Série : Chroniques d’une ferme agroécologique
Le semis, étape clé d’un système agroécologique durable
Épisode 1. À Sauvillers-Mongival, Jean Harent cultive les pratiques agroécologiques. Au fil des saisons, nous suivons ses choix, ses réussites, ses remises en question et les expérimentations qui rythment la vie de sa ferme. Premier épisode lors des semis d’automne de blé.
Épisode 1. À Sauvillers-Mongival, Jean Harent cultive les pratiques agroécologiques. Au fil des saisons, nous suivons ses choix, ses réussites, ses remises en question et les expérimentations qui rythment la vie de sa ferme. Premier épisode lors des semis d’automne de blé.

Équipés de leurs couteaux, Jean Harent et ses salariés, Lucas et Marceau, grattent la terre. «Les semences sont plutôt bien positionnées, mais pourraient être un peu plus en profondeur. La terre est dure en surface, et la parcelle est chargée en cailloux. On va remettre un peu de pression au semoir», commentent-ils. Ce 17 octobre, l’agriculteur de Sauvillers-Mongival semait l’une de ses dernières parcelles de blé, de 15 hectares en bordure de bois. Comme pour toutes les autres, la précaution est le maître-mot. «Les semis sont une étape primordiale pour la réussite de la culture, particulièrement lorsqu’il s’agit de semis direct.»

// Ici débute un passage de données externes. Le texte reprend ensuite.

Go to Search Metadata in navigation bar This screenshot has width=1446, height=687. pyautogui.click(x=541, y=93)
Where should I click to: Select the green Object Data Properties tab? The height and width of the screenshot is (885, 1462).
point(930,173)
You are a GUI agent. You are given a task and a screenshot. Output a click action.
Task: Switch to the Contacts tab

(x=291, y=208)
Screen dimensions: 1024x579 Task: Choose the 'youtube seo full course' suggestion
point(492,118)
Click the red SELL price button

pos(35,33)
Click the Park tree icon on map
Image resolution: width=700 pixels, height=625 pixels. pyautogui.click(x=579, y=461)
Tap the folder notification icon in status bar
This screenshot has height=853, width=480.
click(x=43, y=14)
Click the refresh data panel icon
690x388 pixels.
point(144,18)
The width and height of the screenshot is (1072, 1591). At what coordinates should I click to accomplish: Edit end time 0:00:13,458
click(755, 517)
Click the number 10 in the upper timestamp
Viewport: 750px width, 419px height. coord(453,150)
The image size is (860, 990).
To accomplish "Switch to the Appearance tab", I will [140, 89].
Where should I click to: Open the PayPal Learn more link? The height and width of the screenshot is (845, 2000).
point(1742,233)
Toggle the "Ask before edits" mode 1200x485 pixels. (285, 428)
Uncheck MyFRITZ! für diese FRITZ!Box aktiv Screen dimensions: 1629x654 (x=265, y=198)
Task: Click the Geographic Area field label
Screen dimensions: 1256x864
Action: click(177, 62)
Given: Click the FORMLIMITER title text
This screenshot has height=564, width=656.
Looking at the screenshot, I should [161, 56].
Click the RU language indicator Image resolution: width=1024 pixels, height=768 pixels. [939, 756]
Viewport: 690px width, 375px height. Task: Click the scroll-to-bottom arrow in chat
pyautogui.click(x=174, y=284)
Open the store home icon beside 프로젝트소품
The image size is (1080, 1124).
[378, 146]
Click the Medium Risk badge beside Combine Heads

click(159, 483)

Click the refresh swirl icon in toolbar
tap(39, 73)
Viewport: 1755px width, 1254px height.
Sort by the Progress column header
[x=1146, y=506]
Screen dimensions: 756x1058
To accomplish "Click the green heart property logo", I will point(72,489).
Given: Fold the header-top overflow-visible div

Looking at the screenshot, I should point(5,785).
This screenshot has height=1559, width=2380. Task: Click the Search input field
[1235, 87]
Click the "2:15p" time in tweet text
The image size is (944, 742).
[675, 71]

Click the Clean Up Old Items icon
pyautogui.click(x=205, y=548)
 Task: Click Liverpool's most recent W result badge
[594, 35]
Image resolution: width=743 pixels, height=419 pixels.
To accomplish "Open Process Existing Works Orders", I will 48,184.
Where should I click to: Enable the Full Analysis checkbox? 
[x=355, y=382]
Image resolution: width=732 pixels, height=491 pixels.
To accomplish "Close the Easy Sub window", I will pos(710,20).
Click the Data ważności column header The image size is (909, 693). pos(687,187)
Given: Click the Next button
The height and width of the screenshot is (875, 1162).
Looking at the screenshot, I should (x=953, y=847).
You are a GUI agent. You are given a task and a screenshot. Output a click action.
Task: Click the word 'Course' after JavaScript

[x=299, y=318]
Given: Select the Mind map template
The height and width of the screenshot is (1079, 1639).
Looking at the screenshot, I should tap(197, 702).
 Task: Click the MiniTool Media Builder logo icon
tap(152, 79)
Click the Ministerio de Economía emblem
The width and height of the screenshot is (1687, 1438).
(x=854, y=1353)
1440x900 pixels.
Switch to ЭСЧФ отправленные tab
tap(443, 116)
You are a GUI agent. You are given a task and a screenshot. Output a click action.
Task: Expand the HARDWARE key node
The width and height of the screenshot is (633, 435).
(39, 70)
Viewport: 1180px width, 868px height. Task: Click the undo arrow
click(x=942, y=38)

Voilà six ans que Jean s’investit à la ferme, avec une installation en août 2022. Il a repris la suite de son papa décédé il y a quinze ans. Ses expériences professionnelles antérieures lui ont permis de prendre du recul. «Je suis revenu avec une envie de rupture du système.» Passionné d’agronomie et de stratégie d’entreprise, il se tourne vers les techniques de l’ACS (Agriculture de conservation des sols). «Ça fait sens. La plupart des terres sont argileuses à silex, usantes pour le matériel. Les conditions sont séchantes, avec des parcelles exposées au vent. Les potentiels de rendement s’essoufflaient», justifie-t-il. Allongement des rotations grâce à l’introduction de nouvelles cultures, couvertures quasi-permanente du sol et arrêt du labour (non-travail du sol ou travail superficiel) sont désormais pratiqués. «Ça nécessite d’être constamment dans l’adaptation.»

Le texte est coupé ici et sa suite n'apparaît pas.